All this, however, adds up to a reactive orientation that helps bolster the culture of nonresponsibility in the firearms industry, with the unintended effect of leaving all but the most blatantly crooked dealers free to push the limits of the law.
♦ ♦ ♦
In fairness, ATF stands in an almost untenable position. It must police the nation’s 245,000 licensed firearms dealers—known in the industry as FFLs, or Federal Firearms Licensees—with only four hundred inspectors, each of whom must also conduct inspections of wineries, liquor distributors, distilleries, breweries, tobacco producers, and the country’s 10,500 explosives users and manufacturers. This ratio of inspectors to licensees is an improvement, by the way, over the rough-and-ready 1960s when only five inspectors faced the daunting task of inspecting the records of one hundred thousand gun dealers.
At the same time, the agency finds itself obliged by law to grant a firearms license to virtually anyone who asks for one, provided the applicant has $30 to cover the licensing fee. In 1990, 34,336 red-blooded Americans applied for an FFL. ATF denied licenses to only 75. Another 1,408 withdrew or abandoned their applications, yielding a combined rejection/withdrawal rate of about 4 percent. If the current rate of licensing continues, the number of FFLs will double through the 1990s to well over half a million licensed weapons dealers, even though the fortunes of domestic arms manufacturers are likely to continue their current decline. Increased competition for the shrinking gun-consumer dollar can only increase the already prevalent tendency among dealers to do only the minimum required by law to keep guns out of the wrong hands.

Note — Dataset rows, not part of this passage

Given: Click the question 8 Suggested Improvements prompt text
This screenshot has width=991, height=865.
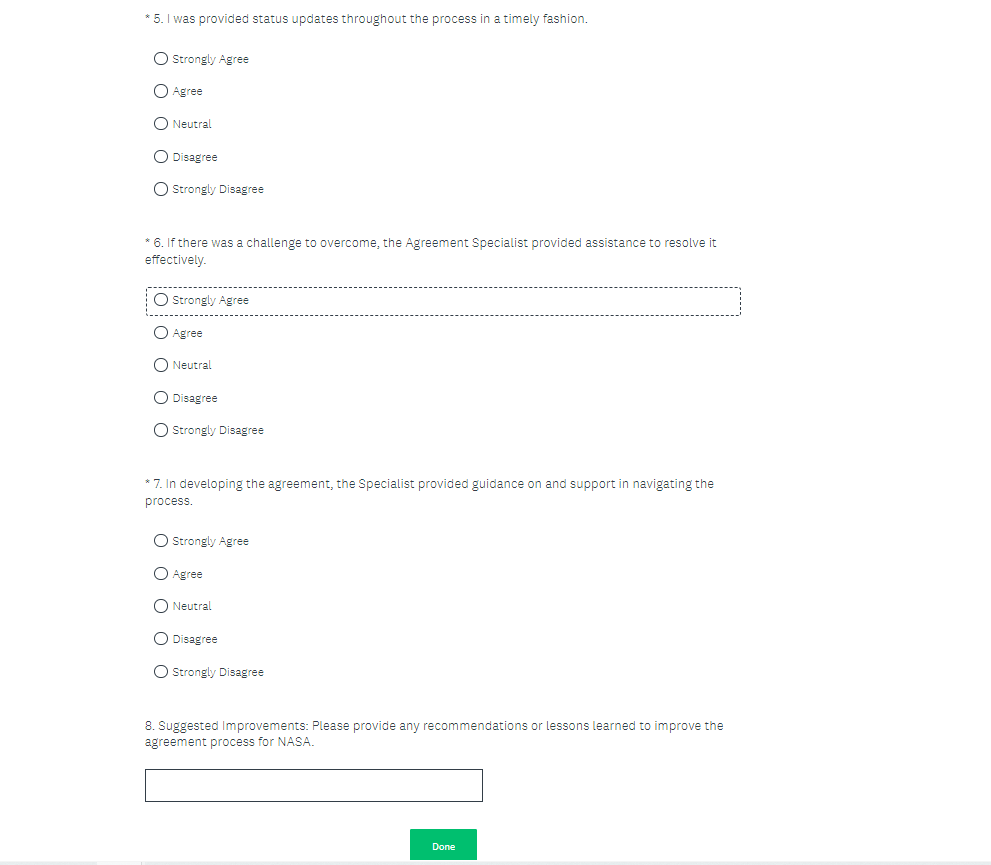Looking at the screenshot, I should click(433, 733).
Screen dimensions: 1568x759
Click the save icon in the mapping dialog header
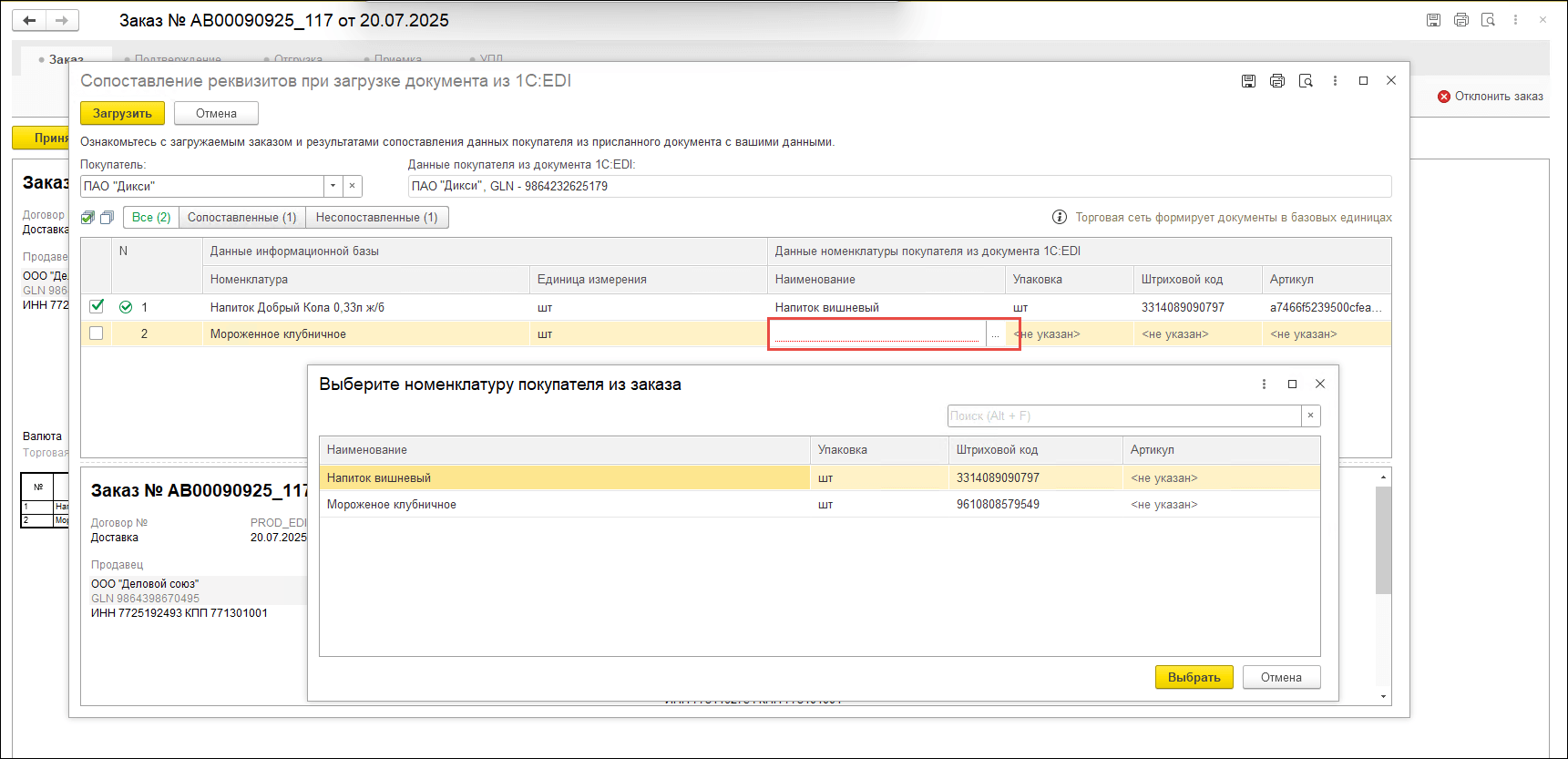(x=1248, y=81)
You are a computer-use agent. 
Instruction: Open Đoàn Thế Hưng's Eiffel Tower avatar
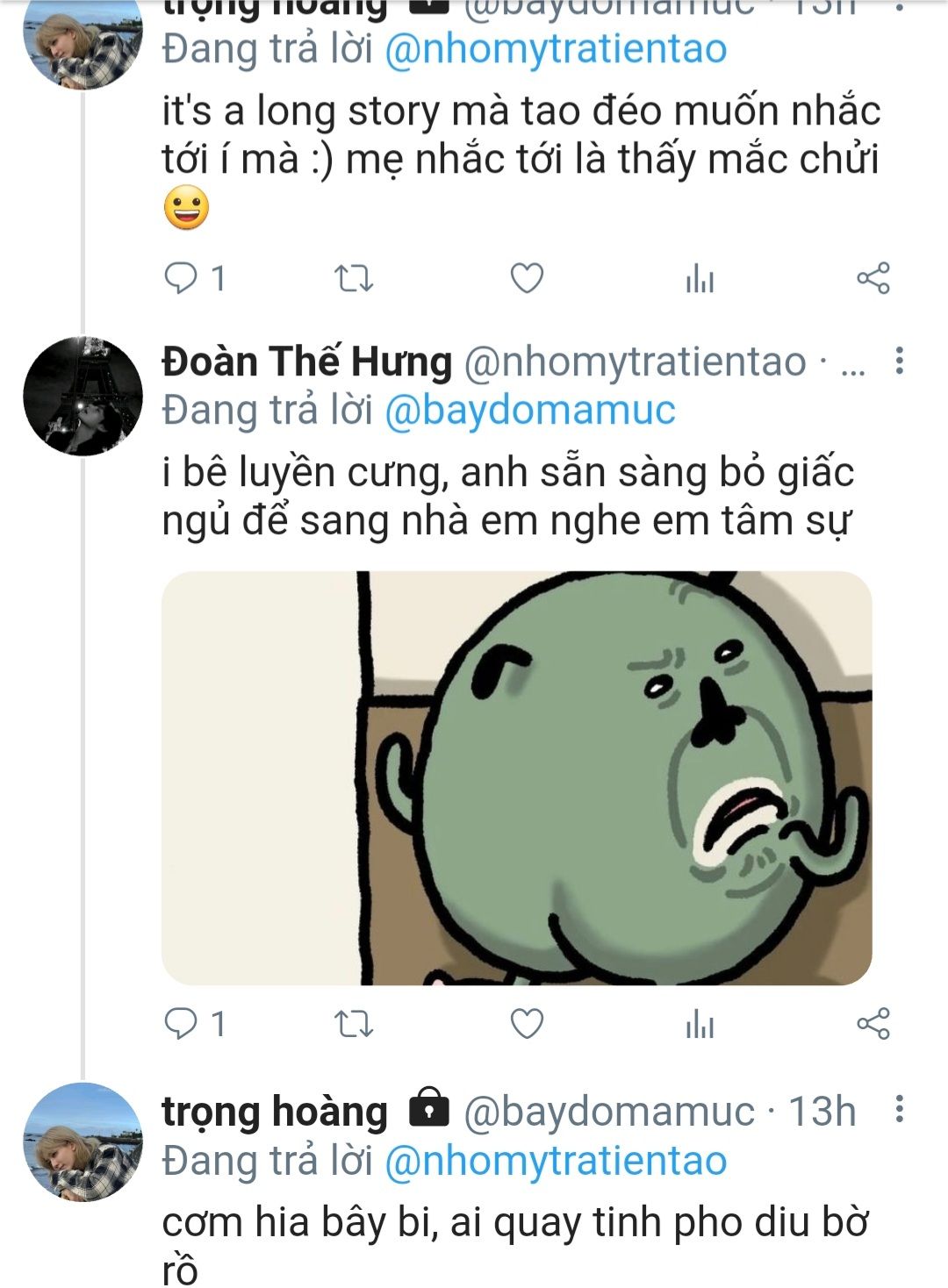83,395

Depending on one’s stance in the gun debate, the application process is either too stringent or appallingly lax. An applicant doesn’t have to demonstrate any firearms knowledge, not even whether he knows the difference between a revolver and a pistol, a .44 or a .45. It is much harder to get a license to operate a powerboat on the Chesapeake Bay, to become a substitute teacher in New Jersey, or to get a California driver’s license—far, far harder to get a Maryland permit to carry a single handgun or a license to hunt in Maryland’s forests—than it is to get a license that enables you to acquire at wholesale prices thousands of varieties of weapons and have them shipped right to your home. Roughly half the federal firearms licensees don’t maintain a bona fide store, according to ATF, but operate instead out of their homes. Some of these “kitchen-table” dealers sell guns at gun shows, but many don’t deal guns at all; they hold a license simply to buy their guns at cheap wholesale prices. A small but obviously important segment use their licenses to buy guns wholesale for distribution to inner-city arms traffickers.
“We’re not in the business of putting people out of the firearms business,” said Anthony A. Fleming, chief of ATF’s firearms and explosives operations branch, in charge of dealer licensing and inspections. “If people qualify for a firearms license, by law we have to issue them a license.”